Roy lalu mengangkat tangannya, memberi isyarat agar anak buahnya itu berhenti menghajar Ryan. Saat itu Ryan sudah babak belur. Kemudian,

"Peluk aku!" ucap Roy menyuruhku

Dia sengaja melakukannya karena dia tahu Ryan itu paling benci jika "miliknya" disentuh oleh orang lain.

Tanpa basa basi, aku pun menuruti keinginannya. Dan setelah kupeluk, kemudian Roy kembali memberi perintah. Kali ini dia menunjuk ke arah bibirnya, seolah memberi perintah agar aku menciumnya.

"Tidak. Jangan Sayang.. Jangan lakukan itu!!" Ryan melarangku

"Roy.. Dasar kau, keparat brengsek!! Jangan berani menyentuhnya.. ROY!!?" Ryan murka tapi tetap tidak berdaya melakukan apapun karena kedua tangannya di pegang oleh anak buah Roy

"Cepat lakukan atau aku akan menyuruh mereka mematahkan tangannya.." Roy kembali mengancamku

Tapi Ryan terus menggelengkan kepalanya. Sambil berteriak, dia masih memintaku untuk tidak melakukannya.

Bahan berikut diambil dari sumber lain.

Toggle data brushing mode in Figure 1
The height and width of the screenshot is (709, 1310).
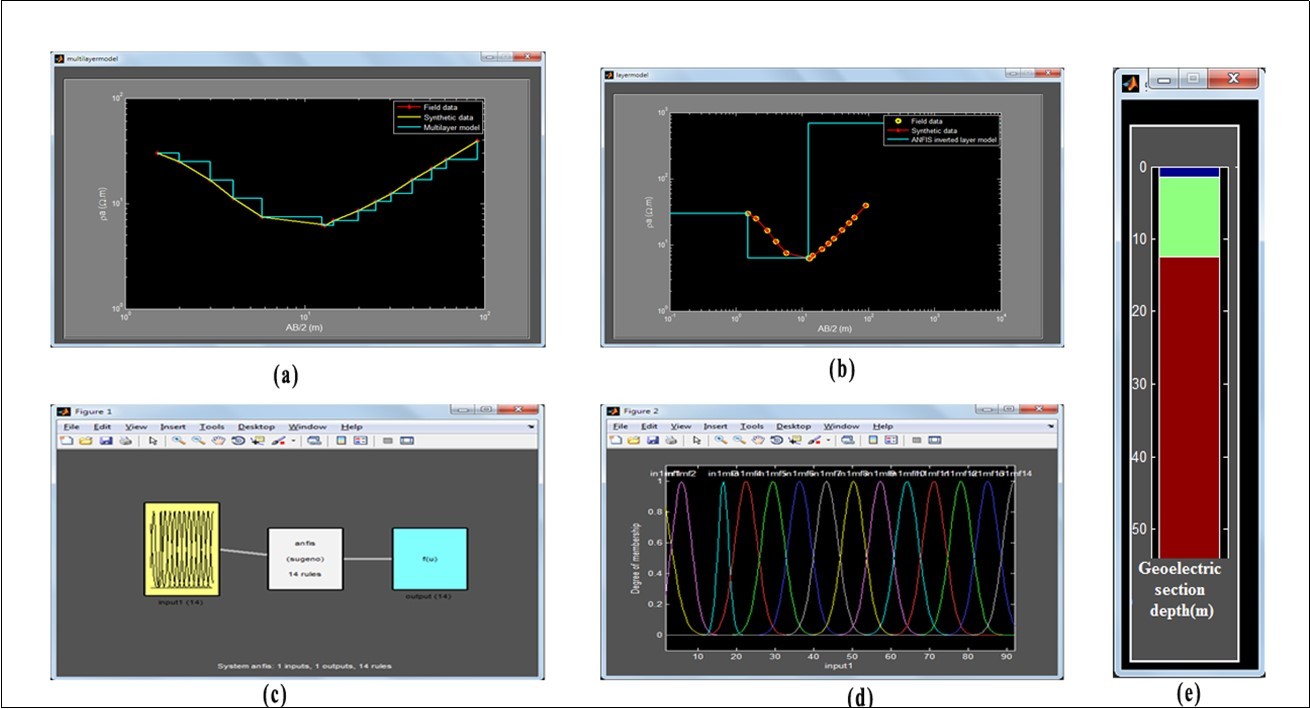tap(278, 441)
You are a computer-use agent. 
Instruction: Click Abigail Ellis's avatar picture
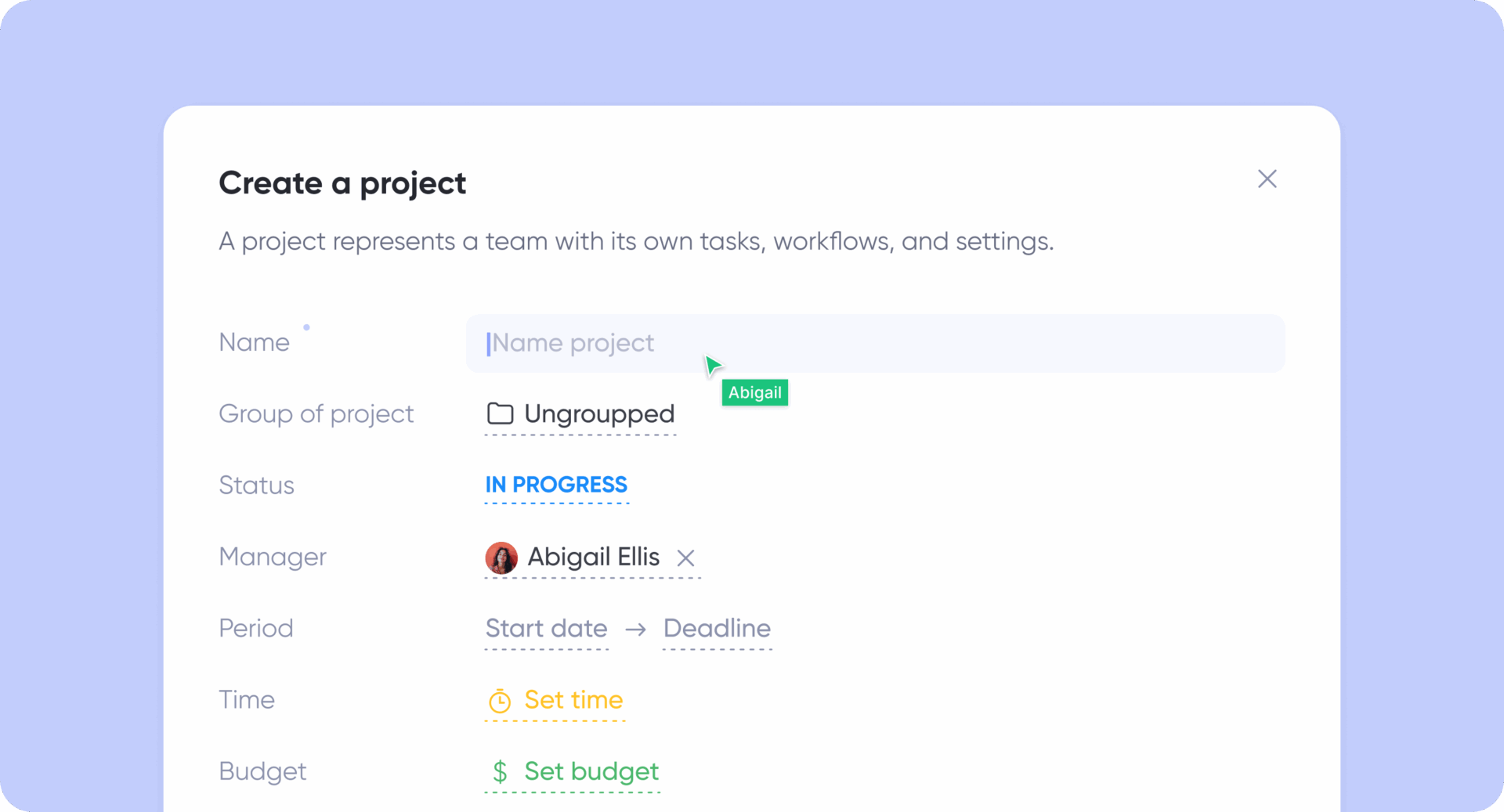coord(501,558)
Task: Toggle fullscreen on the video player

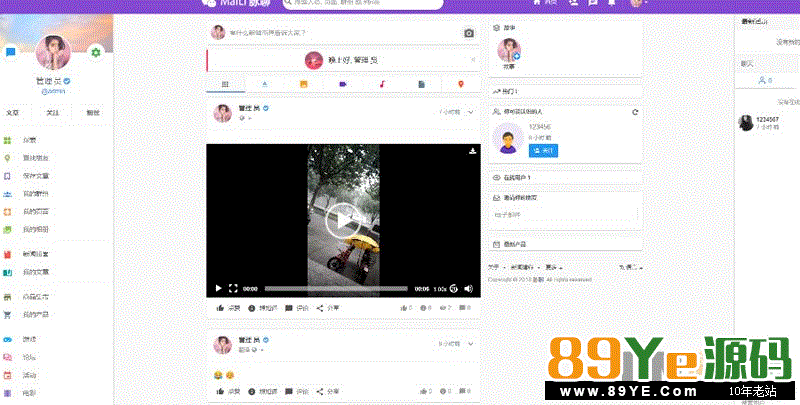Action: pos(233,288)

Tidak mempedulikannya, aku kemudian mengecup singkat bibir Roy sambil masih menangis. Kemudian,

"Apa begini caramu mencium seseorang?" Roy terlihat tidak senang

Kemudian dia mendekat padaku dan berniat ingin menciumku. Namun, saat itu Ryan yang emosi berhasil melepaskan diri dari pegangan anak buah Roy. Bahkan, terlihat Ryan kali ini lebih unggul dalam menghadapi mereka berlima, hingga kemudian Roy yang sudah merasa terdesak (karena anak buah sewaannya seperti akan kalah melawan Ryan) kemudian maju dan mengambil pisau yang sudah dipersiapkannya itu untuk menusuk Ryan.

Aku yang melihat hal itu pun segera berlari ke arah Ryan dan berusaha menghalanginya dengan menggunakan tubuhku, hingga kemudian

*jleb.. (Roy berhasil menusukkan pisaunya)

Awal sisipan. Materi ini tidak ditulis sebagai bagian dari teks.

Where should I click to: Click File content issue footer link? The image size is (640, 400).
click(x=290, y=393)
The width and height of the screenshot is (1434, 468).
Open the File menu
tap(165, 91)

Bukan aku atau Ryan yang terkena pisaunya saat itu, tapi Aris. Aku tidak tahu sejak kapan dia berdiri disana dan mengawasi kami semua, tetapi pada saat aku berusaha melindungi Ryan dengan tubuhku agar tidak terkana hujaman pisau dari Roy, Aris tiba-tiba menghalanginya.